First, let's consider the reaction :

$$2\mathrm{Al}(s) + \mathrm{Fe}_2\mathrm{O}_3(s) \rightarrow \mathrm{Al}_2\mathrm{O}_3(s) + 2\mathrm{Fe}(s)$$

The heat change for this reaction $$\Delta H^0$$ can be calculated from the heats of formation of the reactants and the products :

$$\Delta H^0 = [\Delta H_f^0(\mathrm{Al}_2\mathrm{O}_3) + 2\Delta H_f^0(\mathrm{Fe})] - [2\Delta H_f^0(\mathrm{Al}) + \Delta H_f^0(\mathrm{Fe}_2\mathrm{O}_3)]$$

Assuming the elements in their standard states have zero enthalpy of formation, i.e.,

$$\Delta H_f^0(\mathrm{Al}) = \Delta H_f^0(\mathrm{Fe}) = 0$$, we can simplify this to :

$$\Delta H^0 = \Delta H_f^0(\mathrm{Al}_2\mathrm{O}_3) - \Delta H_f^0(\mathrm{Fe}_2\mathrm{O}_3)$$

Substitute the given heats of formation into the equation :

$$\Delta H^0 = (-1700\ \mathrm{kJ/mol}) - (-840\ \mathrm{kJ/mol}) = -860\ \mathrm{kJ/mol}$$

This is the heat of reaction for the above reaction. However, we are asked to find the heat evolved per gram of the mixture.

To find this, we need to determine the molar mass of the reactants in the reaction. The molar mass of $$\mathrm{Fe}_2\mathrm{O}_3$$ is $$2 \times 56 + 3 \times 16 = 160\ \mathrm{g/mol}$$ and the molar mass of 2 moles of $$\mathrm{Al}$$ is $$2 \times 27 = 54\ \mathrm{g/mol}$$. The total molar mass of the mixture is $$160 + 54 = 214\ \mathrm{g/mol}$$.

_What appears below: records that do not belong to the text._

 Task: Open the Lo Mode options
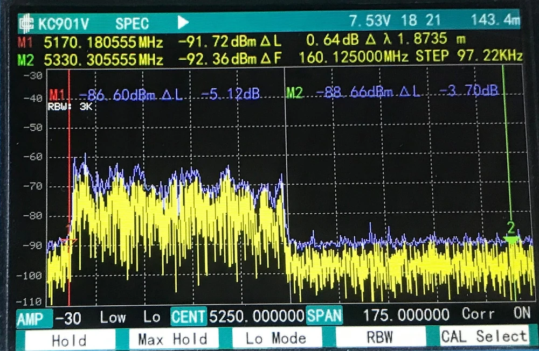[275, 339]
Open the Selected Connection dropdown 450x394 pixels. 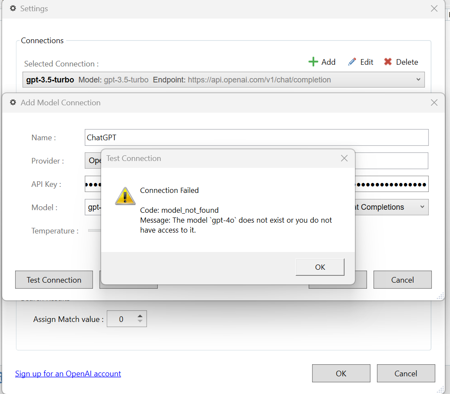point(418,79)
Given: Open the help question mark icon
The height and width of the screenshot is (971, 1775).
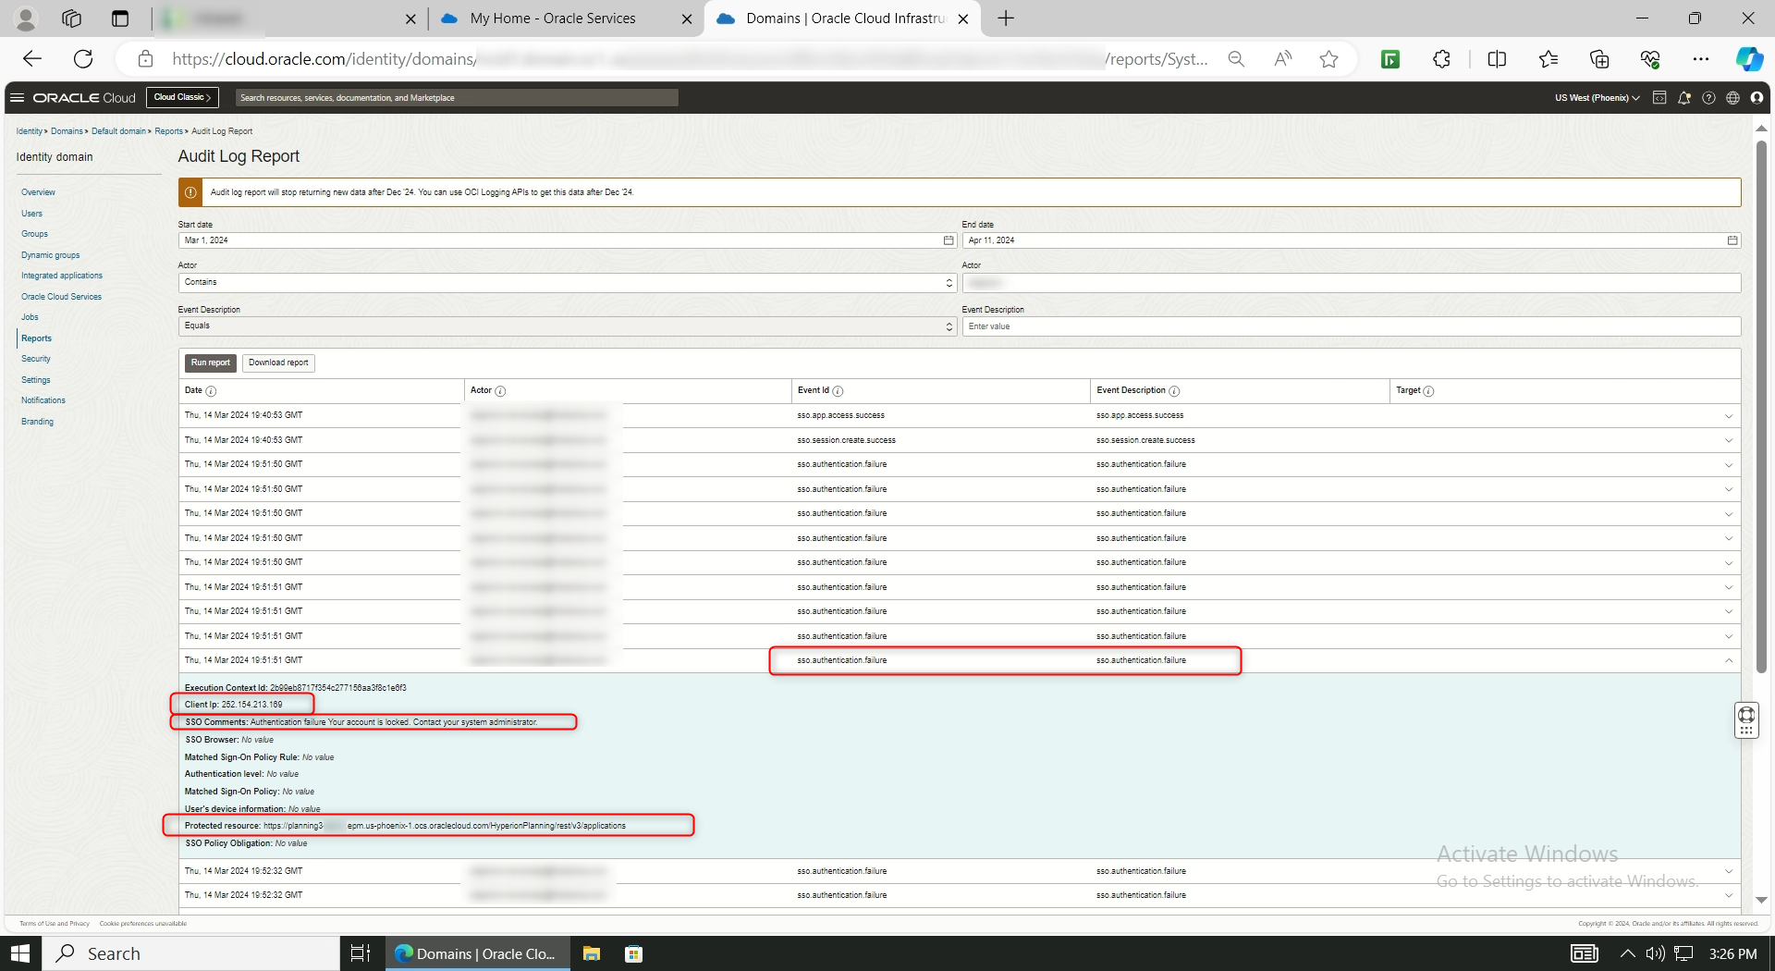Looking at the screenshot, I should coord(1709,97).
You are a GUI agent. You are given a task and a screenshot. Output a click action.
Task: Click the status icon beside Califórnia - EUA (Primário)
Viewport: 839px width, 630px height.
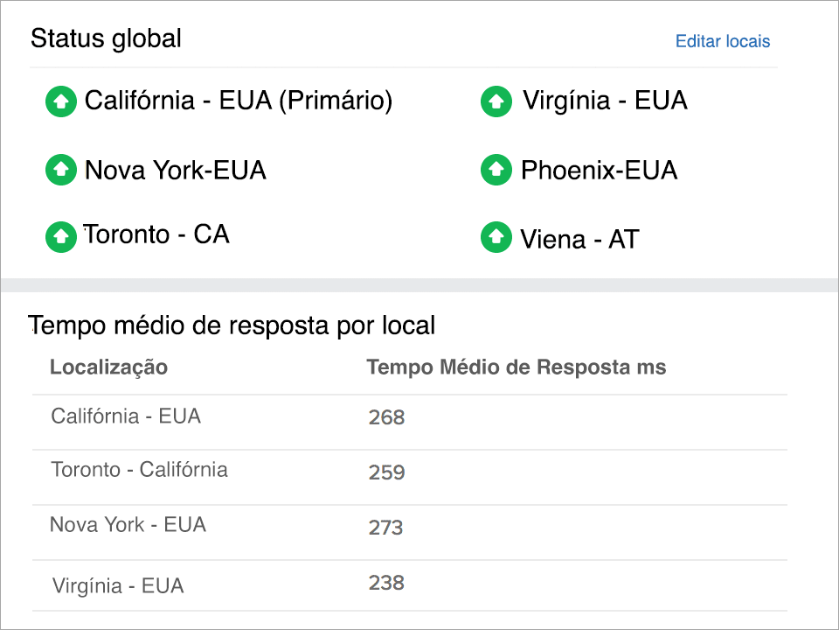pos(60,102)
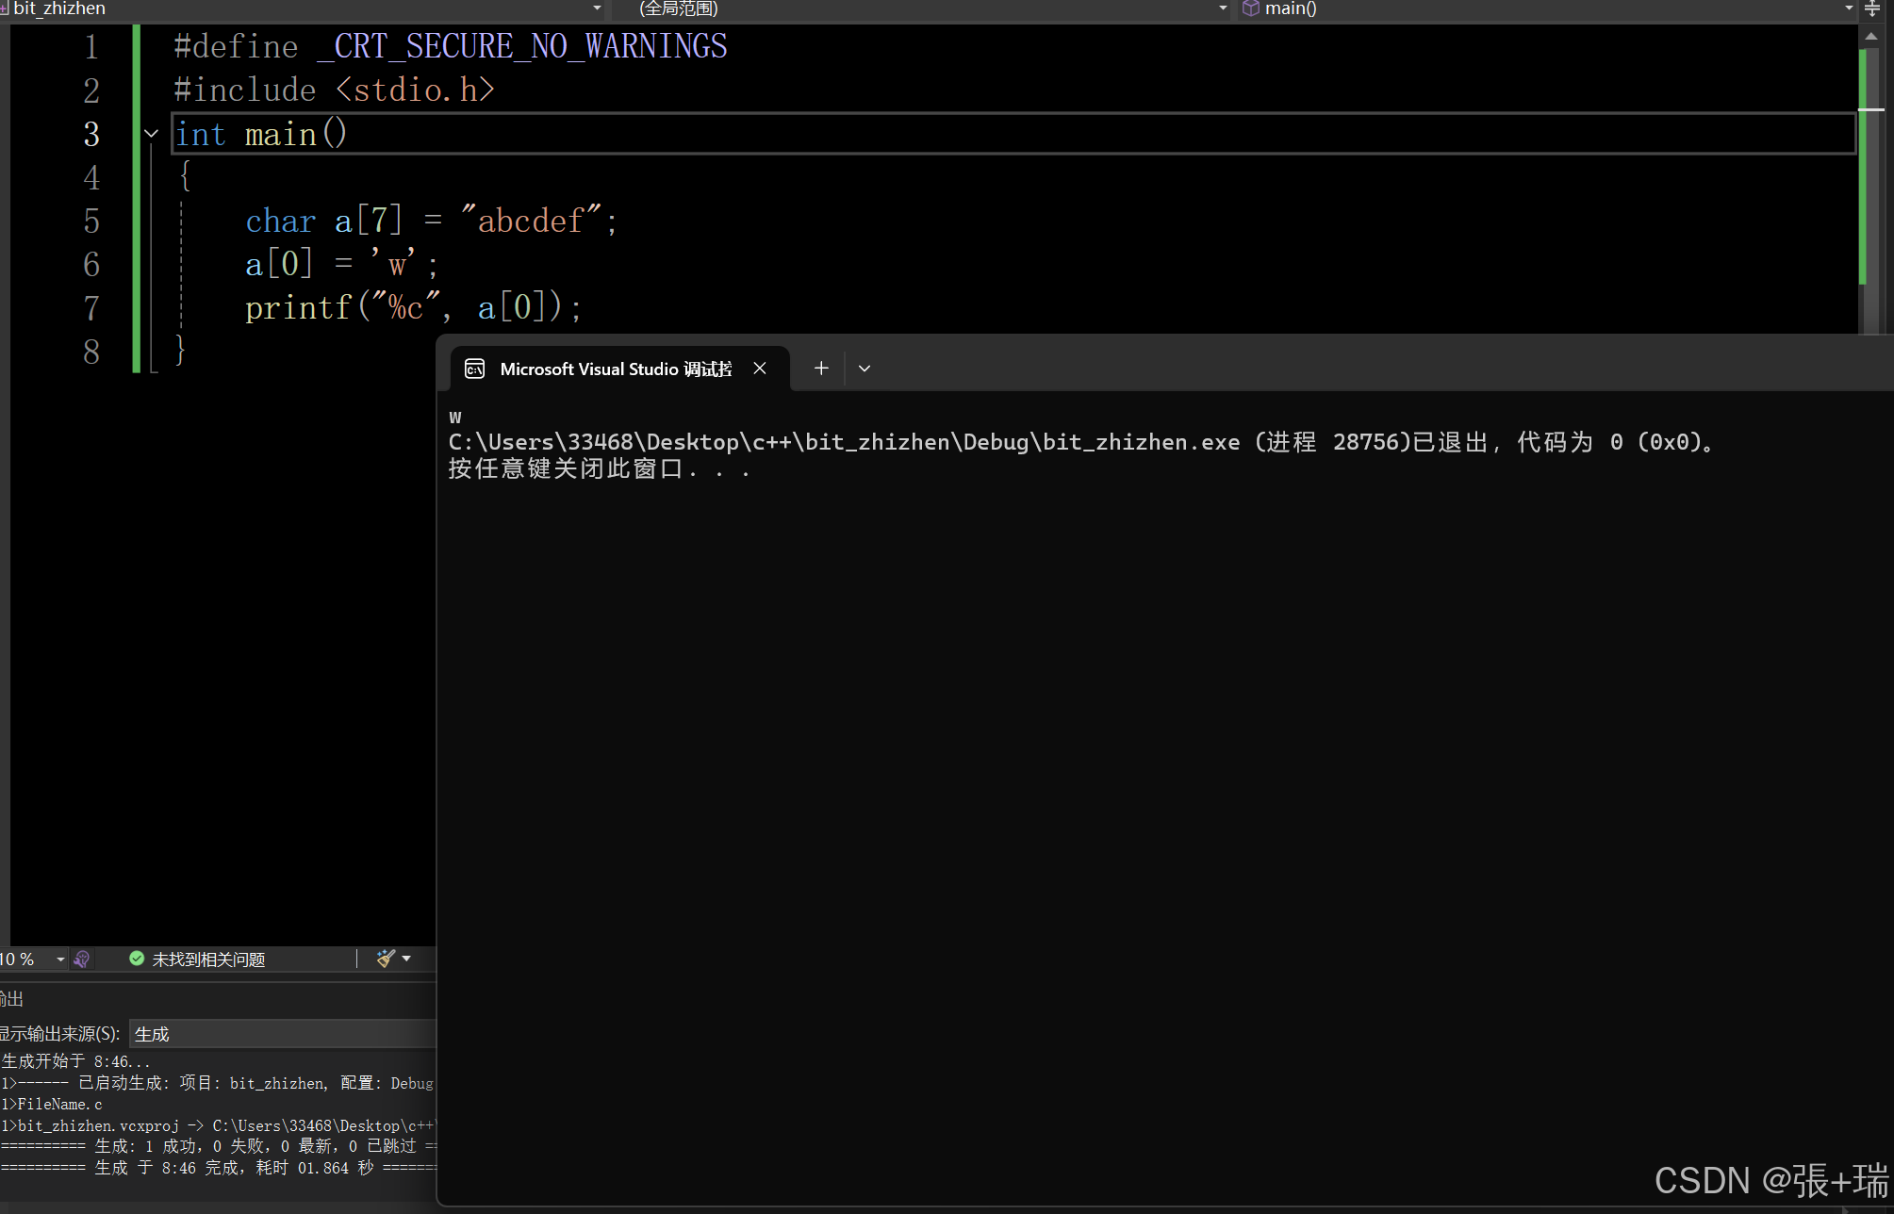The height and width of the screenshot is (1214, 1894).
Task: Expand the code cleanup options arrow
Action: click(406, 959)
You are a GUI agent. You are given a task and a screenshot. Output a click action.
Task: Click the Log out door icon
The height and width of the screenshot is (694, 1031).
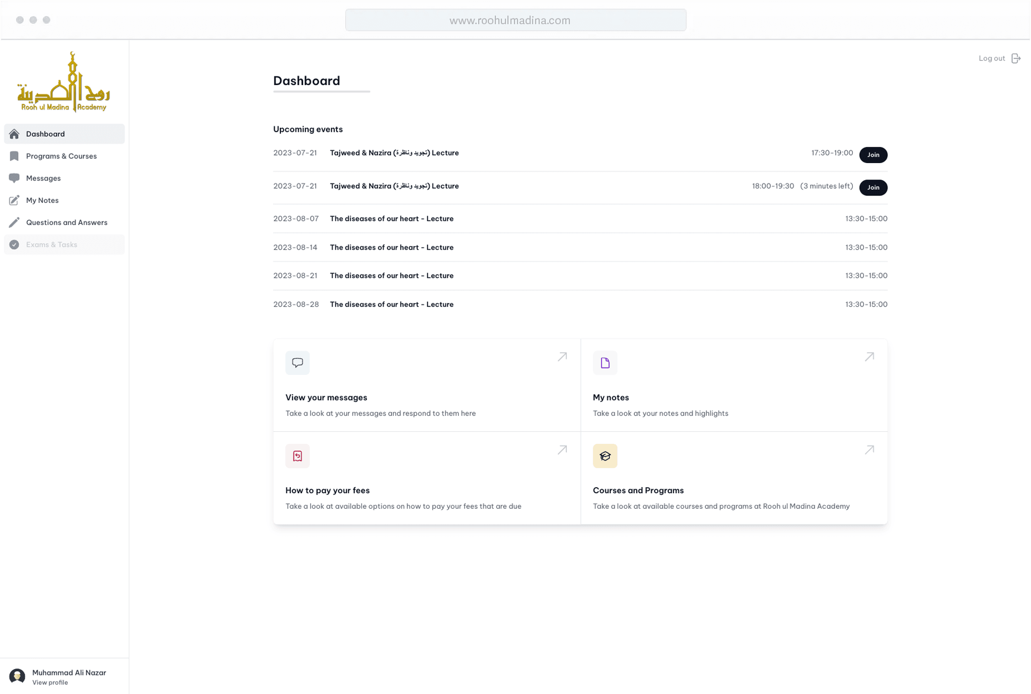[x=1015, y=58]
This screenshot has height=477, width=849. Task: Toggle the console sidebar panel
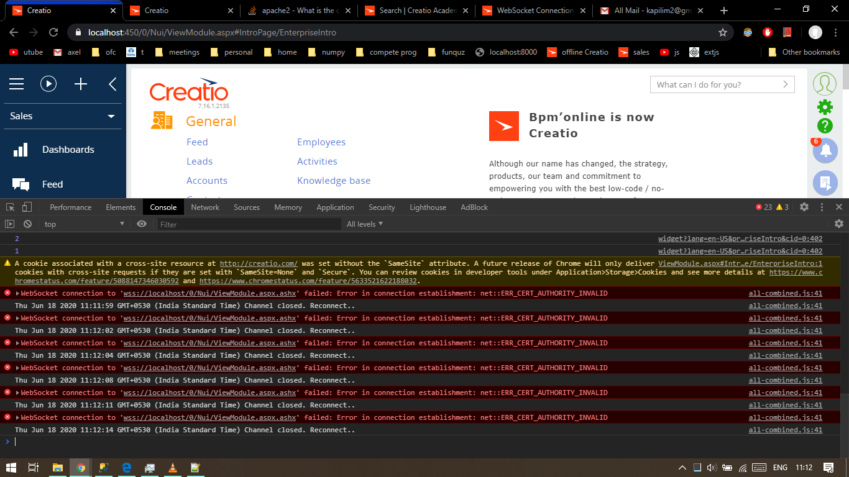pos(10,224)
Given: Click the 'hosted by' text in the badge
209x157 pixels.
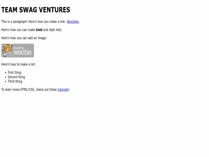Looking at the screenshot, I should (19, 48).
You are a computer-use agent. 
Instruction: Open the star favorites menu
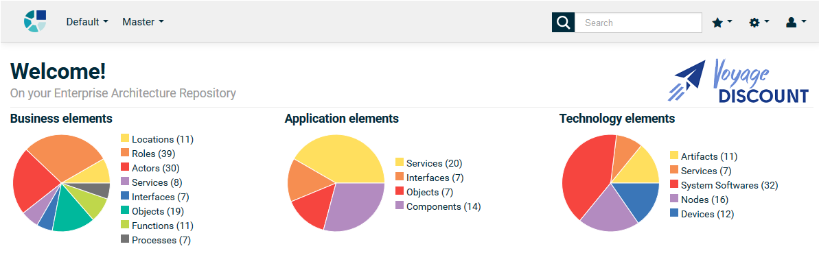click(722, 23)
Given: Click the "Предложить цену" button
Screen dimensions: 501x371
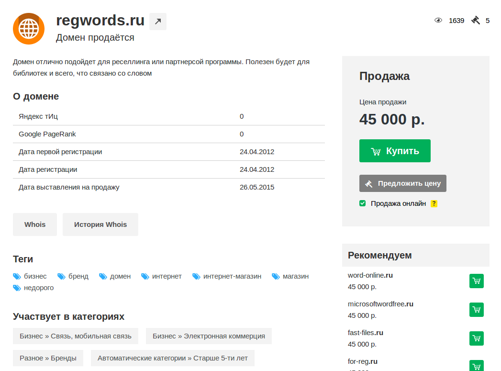Looking at the screenshot, I should [402, 183].
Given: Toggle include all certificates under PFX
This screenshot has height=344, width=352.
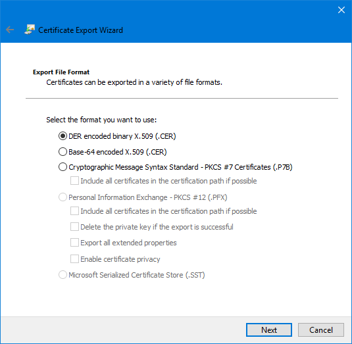Looking at the screenshot, I should 74,211.
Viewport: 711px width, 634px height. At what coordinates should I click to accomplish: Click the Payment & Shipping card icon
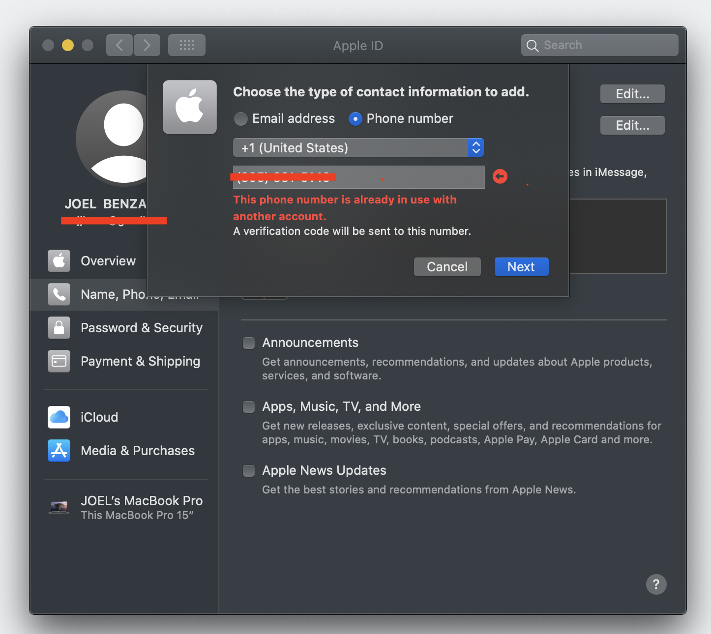pyautogui.click(x=59, y=361)
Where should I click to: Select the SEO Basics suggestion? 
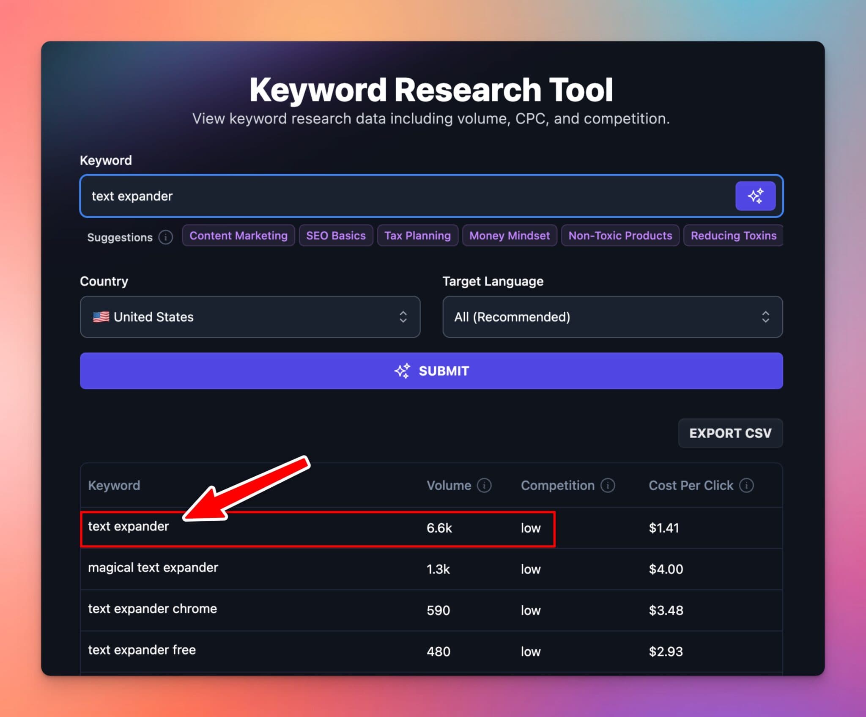point(336,236)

So, the heat evolved per gram of the mixture is $$\frac{-860\ \mathrm{kJ/mol}}{214\ \mathrm{g/mol}} = -4.0187\ \mathrm{kJ/g}$$

Rounded to the nearest integer, this value is approximately -4 kJ/g. The negative sign indicates that the heat is evolved (exothermic reaction).